A Review of: Mars, by Ben Bova

For a book published in 1992, it holds up *pretty* well. I had many a good snicker at the casual use of floppy discs though. Needless to say that the actual technology portrayed in the book was lacking – in that there wasn’t really much detail mentioned, or imagined how it could be. Floppy disks – case in point. But yet, they communicated thru video chats, and often uploaded what would [presumably] be massive file sizes from Mars surface vehicle, to Mars base camp, to the orbiting space craft, to earth. I guess being many decades in to the future while reading (but yet not as far into the future as I imagined the book to be staged – but I don’t recall seeing a date given for said time setting) – I unconsciously inserted appropriate technology when imagining whatever they might be talking about. Which floppy discs aside I guess work out well. 

The premise of the book – hooked me. Currently in media there are many books, movies, and tv shows focused on exploration of Mars, as well as our first manned trip to Mars, as a human race. Since we haven’t sone it yet, but it’s on the horizon as something probably quite soon – there is much speculation, and imagining. 

It is fascinating…. Some minor points in the book: they were very lax about ‘Mars dust’ and breathing it. I felt like – they were not nearly as careful as things would be with airlock, and being absolutely sure not to have Mars dust, or atmosphere enter the areas where our characters would be out of spacesuits. Such that – it seemed like they were bringing in MARS ROCKS to analyse. With NO CONTAINMENT protocols, or spaces. [Presumably, because ’several space probes had been to Mars already, and so therefor it was known to be safe’]. But come on! I don’t think so! Real life astronauts would be taking absolutely every precaution to protect the fragile humans. Not to mention not contamination Mrs with Earth/ human microbes either. But pushing that aside, it still felt relatively rooted in ‘real’ science, and how we might expect things to be handled. 

Rating: 3.5 out of 5.

It was overall, still a relevant and interesting read on the topic. 

But….. Low points for:

Sure this book was published in 1992, but it’s a bit of a mixed bag. The writer has made a concentrated effort for this to be “future’. And in that respect the space program costs are shared by many nation, all working together to get this mission to mars going. Technology is contributed by many nations’ money. Brains. Astronauts, and cosmoneaughts. There is a great point of having characters from many nations, colours, ethnic backgrounds. Even distributions of male and female (relatively)… but that’s where the wall is hit on the thinking of the writer – the sexism, racism, etc., is still rampant between the characters. It felt like a hard fail… in imagining the peoples of the planet possibly being a bit more enlightened by… whenever in the future this is. 
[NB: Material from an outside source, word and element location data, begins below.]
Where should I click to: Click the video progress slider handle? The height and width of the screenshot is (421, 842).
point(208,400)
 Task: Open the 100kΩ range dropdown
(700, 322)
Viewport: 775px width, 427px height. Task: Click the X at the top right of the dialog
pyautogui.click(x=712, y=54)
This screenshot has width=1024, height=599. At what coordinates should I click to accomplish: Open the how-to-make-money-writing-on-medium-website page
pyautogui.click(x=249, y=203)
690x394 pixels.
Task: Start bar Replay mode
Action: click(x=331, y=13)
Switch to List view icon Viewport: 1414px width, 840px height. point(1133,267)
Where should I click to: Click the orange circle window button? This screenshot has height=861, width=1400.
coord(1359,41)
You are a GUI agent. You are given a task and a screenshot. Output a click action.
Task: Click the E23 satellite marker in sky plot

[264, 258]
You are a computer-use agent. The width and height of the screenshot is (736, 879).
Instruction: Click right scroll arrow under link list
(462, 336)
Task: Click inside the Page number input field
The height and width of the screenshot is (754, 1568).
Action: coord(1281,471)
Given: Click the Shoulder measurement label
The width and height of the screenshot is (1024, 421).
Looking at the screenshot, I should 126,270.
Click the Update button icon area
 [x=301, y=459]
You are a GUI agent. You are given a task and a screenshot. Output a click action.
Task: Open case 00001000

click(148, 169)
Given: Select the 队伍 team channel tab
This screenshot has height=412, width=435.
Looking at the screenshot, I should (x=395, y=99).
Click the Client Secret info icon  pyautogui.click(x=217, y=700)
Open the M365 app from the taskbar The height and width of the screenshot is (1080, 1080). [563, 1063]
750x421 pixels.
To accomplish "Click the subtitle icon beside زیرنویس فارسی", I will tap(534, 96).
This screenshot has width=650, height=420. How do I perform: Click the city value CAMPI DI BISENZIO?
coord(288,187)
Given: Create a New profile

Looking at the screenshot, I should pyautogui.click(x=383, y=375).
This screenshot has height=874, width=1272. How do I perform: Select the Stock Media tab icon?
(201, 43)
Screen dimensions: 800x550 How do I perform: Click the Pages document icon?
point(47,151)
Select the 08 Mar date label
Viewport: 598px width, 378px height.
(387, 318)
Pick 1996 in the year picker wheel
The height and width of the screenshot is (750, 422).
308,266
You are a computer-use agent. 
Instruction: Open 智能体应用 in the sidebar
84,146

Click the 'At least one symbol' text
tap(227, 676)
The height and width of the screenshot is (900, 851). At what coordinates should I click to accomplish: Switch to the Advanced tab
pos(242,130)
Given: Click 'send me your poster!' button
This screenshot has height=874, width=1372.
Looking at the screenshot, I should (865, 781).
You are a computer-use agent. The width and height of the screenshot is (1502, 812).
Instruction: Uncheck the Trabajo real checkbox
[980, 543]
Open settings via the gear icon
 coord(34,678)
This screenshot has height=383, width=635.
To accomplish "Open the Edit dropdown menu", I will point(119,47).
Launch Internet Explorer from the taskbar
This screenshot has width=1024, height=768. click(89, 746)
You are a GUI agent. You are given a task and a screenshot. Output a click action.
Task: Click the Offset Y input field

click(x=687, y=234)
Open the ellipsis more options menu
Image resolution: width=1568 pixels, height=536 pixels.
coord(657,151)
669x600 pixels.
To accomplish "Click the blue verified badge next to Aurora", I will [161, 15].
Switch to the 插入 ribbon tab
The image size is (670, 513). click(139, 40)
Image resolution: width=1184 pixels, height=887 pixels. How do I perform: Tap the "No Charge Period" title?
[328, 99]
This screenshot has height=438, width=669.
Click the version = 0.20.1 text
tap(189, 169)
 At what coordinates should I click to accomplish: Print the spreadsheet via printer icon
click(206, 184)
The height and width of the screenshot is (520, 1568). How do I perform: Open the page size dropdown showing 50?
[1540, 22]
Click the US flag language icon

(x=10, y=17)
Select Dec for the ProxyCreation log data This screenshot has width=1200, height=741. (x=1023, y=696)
Every single male person in this book thinks primarily with his dick. And it’s as if every interaction purposefully has some dick-based comment, thought, action. It seems as if the woman are merely props for dick thinking. 

The sexism is nauseating. It’ like the author is going out of his way to write like a sexist pig. The male astronauts can not seem to think about anything but sex in the presence of female astronauts. Her suit fit snugly. I couldn’t help but notice her womanly shape. She looked at me, so I stroked her face. I wondered how I could get her into bed. The pressure building in my groin when I saw her! 

UGH! Just, WTF was he thinking?!?!? The way this book sets up in the first several chapters, is that women are primarily sex objects, and secondarily humans, scientists, beings capable of exploration. etc. 

It’s like the author goes out of the way, every paragraph, to make sure there is some sexist comment, thought, action coming from the male characters. It’s disgusting, and unbearable to slog through reading. Definitely a major detractor for the enjoyment of the reading. 

So… mixed feelings overall. Shrugs. I try not to be too judgy, I did just read the author died less than a month ago. And, obviously – with such a plethora of published works – he was successful. And you can’t argue with that kind of record. 

I went to have a look online to see what other books might be between this one, and the recently released Uranus… apparently there are approx. 25. I guess I am not going to read them all! (Unless I find a free source…) But There’s a good chance I may pick up a few – to see how it evolves, sexism aside. I get pretty good at just blotting out  these kinds of things while I read and reframing it to a more pleasant commentary. Books are great for that – if your brain is creative enough to  make substitutes on the fly!